[Directions for this task]
In the records below, the lines from the one containing "Image resolution: width=1366" through the last are to be reproduced exactly and alone.

Start of Block

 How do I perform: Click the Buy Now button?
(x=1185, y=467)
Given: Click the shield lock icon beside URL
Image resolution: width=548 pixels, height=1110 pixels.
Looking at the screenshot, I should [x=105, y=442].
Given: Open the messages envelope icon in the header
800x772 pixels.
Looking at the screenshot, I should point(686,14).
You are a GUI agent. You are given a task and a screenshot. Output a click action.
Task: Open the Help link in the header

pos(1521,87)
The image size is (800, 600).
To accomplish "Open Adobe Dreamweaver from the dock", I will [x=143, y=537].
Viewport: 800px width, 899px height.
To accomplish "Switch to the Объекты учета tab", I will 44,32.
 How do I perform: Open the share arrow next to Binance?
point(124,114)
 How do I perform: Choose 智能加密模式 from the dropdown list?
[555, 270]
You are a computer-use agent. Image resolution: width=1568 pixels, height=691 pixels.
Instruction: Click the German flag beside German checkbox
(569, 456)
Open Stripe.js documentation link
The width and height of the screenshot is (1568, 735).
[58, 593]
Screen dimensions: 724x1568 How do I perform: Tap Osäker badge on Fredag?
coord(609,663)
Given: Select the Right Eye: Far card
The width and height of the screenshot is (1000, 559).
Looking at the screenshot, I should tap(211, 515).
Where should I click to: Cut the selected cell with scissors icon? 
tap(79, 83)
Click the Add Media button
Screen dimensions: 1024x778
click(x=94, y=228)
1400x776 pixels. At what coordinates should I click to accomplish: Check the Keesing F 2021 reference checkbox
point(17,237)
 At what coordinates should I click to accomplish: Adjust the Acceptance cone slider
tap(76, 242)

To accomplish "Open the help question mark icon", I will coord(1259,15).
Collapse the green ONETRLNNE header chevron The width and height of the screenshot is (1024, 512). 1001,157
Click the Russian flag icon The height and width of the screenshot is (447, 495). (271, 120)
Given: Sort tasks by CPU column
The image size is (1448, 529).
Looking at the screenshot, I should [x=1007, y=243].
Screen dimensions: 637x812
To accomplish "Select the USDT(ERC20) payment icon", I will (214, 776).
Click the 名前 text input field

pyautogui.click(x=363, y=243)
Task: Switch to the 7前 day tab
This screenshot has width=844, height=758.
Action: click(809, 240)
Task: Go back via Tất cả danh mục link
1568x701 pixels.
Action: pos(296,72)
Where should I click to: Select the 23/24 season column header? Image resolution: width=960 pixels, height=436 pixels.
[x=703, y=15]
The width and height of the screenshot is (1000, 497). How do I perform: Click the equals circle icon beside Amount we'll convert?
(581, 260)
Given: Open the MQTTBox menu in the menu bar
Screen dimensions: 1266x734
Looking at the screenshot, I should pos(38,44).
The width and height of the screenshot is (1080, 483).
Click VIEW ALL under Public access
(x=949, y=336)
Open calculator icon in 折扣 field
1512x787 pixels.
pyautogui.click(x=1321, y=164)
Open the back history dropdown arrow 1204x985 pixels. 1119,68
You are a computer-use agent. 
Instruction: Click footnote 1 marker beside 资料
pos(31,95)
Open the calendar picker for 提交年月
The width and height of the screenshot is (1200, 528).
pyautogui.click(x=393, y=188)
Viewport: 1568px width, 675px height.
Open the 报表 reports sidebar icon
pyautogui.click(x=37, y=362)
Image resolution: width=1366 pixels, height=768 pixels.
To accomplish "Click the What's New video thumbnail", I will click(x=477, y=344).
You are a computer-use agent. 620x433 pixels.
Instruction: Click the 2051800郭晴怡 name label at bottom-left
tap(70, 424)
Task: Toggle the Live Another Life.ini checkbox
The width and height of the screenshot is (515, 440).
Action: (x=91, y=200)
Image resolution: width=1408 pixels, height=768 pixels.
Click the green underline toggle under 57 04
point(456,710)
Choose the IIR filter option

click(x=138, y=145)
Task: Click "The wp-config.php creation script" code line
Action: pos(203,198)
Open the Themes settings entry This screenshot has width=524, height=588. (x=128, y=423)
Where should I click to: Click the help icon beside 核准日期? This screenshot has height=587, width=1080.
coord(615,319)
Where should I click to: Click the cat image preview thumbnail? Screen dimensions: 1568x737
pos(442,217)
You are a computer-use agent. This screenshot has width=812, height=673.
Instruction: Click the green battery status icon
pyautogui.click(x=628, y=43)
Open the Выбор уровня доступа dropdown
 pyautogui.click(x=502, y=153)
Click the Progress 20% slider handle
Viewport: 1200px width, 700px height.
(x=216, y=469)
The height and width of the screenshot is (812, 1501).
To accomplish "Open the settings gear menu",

End of Block

[Answer section]
Image resolution: width=1366 pixels, height=768 pixels.
To accomplish "Click the What's New video thumbnail", I will click(x=477, y=344).
You are a computer-use agent. 620x433 pixels.
Instruction: Click the 2051800郭晴怡 name label at bottom-left
tap(70, 424)
Task: Toggle the Live Another Life.ini checkbox
The width and height of the screenshot is (515, 440).
Action: (x=91, y=200)
Image resolution: width=1408 pixels, height=768 pixels.
Click the green underline toggle under 57 04
point(456,710)
Choose the IIR filter option

click(x=138, y=145)
Task: Click "The wp-config.php creation script" code line
Action: pos(203,198)
Open the Themes settings entry This screenshot has width=524, height=588. (x=128, y=423)
Where should I click to: Click the help icon beside 核准日期? This screenshot has height=587, width=1080.
coord(615,319)
Where should I click to: Click the cat image preview thumbnail? Screen dimensions: 1568x737
pos(442,217)
You are a computer-use agent. This screenshot has width=812, height=673.
Instruction: Click the green battery status icon
pyautogui.click(x=628, y=43)
Open the Выбор уровня доступа dropdown
 pyautogui.click(x=502, y=153)
Click the Progress 20% slider handle
Viewport: 1200px width, 700px height.
(x=216, y=469)
The height and width of the screenshot is (812, 1501).
To accomplish "Open the settings gear menu",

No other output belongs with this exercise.